Over the years, various approaches have been proposed to address the problem of matching images based on similarity. These approaches mainly differ in how they form the feature vector for an image. The most widely used sources for feature extraction are color, shape and texture.
One of the first algorithms utilizing color was proposed by Swain et al. . This algorithm computes color histograms for images, followed by an intersection of the histograms to perform the similarity search. Improvements that add spatial information and correlation to color histograms were proposed in  and . Color histograms are very sensitive to noise and they work best when both the input image and the database images are taken by the same device and therefore have similar color representation. Unfortunately, this is not the case for our domain: cameras on phones tend to take relatively noisy pictures, and our database consists of digital versions of cover art, not photos of them.
In addition to color histograms, various methods look for textures in an image and their spatial placement, and construct a feature vector based on this information. One important work utilizing textures is given by Tamura et al. . In this paper, the authors propose approximations to the following texture features: Coarseness, contrast, roughness, regularity, directionality and linelikeness. These properties are based on how humans actually perceive textures.
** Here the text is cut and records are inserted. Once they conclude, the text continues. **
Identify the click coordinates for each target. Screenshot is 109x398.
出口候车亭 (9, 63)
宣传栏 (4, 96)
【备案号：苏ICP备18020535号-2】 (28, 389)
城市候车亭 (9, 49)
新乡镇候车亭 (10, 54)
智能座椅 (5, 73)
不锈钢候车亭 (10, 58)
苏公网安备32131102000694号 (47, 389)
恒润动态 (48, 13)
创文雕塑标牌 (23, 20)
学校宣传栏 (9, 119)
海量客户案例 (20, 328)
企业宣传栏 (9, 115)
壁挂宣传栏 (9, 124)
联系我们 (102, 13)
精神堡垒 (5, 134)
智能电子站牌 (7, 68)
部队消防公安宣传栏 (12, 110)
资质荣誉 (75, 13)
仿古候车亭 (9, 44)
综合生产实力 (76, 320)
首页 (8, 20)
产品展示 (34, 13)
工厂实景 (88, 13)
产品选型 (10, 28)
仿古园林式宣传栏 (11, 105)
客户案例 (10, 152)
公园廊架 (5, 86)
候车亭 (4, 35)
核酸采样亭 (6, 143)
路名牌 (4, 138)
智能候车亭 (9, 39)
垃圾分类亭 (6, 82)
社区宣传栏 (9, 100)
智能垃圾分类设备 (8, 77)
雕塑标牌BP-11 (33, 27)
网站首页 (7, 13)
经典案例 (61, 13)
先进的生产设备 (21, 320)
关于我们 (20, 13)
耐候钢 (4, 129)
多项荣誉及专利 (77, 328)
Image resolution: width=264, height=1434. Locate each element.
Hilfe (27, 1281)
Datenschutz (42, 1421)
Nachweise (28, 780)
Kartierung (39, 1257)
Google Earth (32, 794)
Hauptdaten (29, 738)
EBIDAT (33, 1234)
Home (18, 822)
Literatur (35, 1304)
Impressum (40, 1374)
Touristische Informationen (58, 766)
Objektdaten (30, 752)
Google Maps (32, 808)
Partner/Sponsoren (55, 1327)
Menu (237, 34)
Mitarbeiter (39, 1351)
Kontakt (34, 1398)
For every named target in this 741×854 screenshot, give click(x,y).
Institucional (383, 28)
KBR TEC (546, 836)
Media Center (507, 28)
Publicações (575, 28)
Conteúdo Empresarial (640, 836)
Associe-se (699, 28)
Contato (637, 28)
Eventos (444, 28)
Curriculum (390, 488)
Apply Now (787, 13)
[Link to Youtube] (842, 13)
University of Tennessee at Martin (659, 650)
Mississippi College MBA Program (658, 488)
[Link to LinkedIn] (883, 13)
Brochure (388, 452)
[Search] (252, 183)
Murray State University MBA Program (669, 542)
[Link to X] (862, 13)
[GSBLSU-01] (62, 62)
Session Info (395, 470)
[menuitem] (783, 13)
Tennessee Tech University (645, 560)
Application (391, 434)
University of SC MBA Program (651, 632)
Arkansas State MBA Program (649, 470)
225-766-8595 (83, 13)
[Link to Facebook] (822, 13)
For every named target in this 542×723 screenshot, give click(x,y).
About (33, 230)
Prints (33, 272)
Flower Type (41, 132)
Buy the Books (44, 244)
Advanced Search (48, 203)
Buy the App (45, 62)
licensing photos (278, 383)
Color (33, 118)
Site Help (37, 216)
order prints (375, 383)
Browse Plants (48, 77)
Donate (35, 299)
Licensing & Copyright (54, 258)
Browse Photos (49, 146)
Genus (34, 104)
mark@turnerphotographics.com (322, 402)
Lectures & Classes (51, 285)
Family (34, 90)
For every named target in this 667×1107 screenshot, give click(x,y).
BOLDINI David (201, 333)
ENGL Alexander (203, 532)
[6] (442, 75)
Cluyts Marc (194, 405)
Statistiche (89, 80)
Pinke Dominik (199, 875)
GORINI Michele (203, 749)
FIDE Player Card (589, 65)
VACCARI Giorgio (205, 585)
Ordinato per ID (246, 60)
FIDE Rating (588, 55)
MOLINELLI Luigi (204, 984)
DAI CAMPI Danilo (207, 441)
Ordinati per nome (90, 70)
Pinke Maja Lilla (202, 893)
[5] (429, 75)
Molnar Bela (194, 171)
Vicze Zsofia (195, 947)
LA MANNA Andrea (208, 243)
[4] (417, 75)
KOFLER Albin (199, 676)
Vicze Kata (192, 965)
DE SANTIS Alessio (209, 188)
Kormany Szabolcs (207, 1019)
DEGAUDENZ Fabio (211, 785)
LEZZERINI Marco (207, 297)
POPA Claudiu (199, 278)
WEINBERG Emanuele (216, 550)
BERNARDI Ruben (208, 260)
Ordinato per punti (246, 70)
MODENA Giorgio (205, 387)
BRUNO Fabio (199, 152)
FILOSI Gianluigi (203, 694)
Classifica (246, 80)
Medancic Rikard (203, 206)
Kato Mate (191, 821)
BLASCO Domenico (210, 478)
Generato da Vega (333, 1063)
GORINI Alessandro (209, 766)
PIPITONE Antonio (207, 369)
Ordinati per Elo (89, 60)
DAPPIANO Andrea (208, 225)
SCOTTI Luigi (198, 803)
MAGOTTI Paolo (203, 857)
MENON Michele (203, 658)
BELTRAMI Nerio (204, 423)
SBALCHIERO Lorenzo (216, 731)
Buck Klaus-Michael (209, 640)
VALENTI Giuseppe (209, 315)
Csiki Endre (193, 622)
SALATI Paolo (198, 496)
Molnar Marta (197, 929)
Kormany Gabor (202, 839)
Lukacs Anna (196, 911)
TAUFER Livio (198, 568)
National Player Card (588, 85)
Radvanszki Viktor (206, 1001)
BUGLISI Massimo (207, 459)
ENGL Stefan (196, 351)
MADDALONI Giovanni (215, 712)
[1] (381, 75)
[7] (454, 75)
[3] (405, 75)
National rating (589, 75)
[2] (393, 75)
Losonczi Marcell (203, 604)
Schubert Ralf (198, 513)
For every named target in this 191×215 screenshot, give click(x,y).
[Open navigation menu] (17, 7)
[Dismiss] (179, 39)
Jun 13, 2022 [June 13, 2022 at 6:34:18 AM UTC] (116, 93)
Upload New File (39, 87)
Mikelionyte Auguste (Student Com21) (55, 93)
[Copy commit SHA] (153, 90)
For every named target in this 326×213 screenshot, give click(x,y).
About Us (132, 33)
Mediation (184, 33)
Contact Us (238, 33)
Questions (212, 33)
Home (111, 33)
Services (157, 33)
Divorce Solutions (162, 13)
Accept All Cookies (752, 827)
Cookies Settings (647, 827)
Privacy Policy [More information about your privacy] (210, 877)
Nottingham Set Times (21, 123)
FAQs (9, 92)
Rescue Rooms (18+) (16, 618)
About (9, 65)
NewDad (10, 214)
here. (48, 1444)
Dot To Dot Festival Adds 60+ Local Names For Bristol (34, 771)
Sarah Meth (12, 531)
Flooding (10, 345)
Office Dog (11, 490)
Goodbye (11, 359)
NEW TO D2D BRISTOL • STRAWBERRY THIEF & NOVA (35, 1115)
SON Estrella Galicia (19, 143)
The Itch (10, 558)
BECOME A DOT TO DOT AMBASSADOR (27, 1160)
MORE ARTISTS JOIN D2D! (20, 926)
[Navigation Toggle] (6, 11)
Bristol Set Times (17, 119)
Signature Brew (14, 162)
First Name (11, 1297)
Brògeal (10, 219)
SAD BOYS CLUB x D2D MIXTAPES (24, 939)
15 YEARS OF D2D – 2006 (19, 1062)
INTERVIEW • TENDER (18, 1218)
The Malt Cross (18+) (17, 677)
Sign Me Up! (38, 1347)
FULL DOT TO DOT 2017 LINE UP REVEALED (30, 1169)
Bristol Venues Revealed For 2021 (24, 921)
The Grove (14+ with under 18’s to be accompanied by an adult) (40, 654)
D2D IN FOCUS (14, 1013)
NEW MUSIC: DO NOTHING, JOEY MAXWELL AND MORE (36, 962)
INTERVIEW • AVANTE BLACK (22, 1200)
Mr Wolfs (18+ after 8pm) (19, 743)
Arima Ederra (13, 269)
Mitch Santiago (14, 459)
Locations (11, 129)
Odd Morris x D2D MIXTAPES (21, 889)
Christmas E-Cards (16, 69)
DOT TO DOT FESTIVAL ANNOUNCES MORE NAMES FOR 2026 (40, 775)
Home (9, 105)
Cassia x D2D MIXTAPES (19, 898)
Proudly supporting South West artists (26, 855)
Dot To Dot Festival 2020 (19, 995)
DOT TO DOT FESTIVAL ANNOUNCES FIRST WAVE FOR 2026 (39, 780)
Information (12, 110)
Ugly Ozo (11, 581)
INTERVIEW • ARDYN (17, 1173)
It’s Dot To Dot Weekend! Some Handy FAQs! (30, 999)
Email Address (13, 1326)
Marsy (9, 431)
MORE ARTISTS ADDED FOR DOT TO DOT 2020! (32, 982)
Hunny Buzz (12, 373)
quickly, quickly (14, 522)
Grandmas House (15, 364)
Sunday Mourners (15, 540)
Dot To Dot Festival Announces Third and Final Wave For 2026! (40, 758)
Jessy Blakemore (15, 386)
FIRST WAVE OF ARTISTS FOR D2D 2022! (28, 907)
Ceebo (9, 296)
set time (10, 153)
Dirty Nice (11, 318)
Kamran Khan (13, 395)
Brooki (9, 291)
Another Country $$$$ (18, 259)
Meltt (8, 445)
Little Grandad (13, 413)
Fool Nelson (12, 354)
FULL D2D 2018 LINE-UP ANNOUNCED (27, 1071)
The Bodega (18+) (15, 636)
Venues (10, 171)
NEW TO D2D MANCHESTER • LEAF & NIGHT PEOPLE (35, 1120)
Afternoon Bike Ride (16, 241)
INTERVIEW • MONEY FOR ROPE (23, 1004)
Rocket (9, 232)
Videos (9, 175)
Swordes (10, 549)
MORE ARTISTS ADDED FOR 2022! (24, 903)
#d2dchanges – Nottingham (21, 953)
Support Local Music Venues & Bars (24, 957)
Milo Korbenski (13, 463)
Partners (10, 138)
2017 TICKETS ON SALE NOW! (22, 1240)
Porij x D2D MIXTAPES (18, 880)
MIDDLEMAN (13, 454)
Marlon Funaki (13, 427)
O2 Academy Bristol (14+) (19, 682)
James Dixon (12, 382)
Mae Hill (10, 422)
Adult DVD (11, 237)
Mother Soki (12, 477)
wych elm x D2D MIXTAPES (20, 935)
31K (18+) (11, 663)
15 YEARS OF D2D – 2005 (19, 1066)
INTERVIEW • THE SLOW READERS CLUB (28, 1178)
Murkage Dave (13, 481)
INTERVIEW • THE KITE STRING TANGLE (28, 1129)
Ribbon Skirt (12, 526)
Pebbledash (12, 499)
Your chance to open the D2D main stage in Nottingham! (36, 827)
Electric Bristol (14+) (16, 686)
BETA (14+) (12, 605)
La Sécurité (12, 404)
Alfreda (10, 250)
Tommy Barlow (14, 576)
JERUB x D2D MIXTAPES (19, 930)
While these methods are usually good for detecting uniform regions such as sky and sea in an image, they are
not applicable to our domain with good results because such regions are not enough to correctly identify a single match for an input image.
Shape can also be used to build a feature vector from an image. Methods relying on shape usually work on the similarity of edges, corners and shapes of the objects in the image. Feature extraction using shapes usually works in a local level: it is concerned with locating points of interest in the image, rather than considering the global distribution of a feature as in color-based methods. One of the most commonly used shape detectors is the corner detector by Harris . Another descriptor that makes use of local points of interest is SIFT (Scale-invariant feature transform) . SIFT is a popular method based on detection of key points in an image using the Difference of Gaussians method. The resulting features are invariant to scaling, differences in illumination and rotation, and works good even for 3D images and different points of view. These properties make SIFT ideal for our architecture.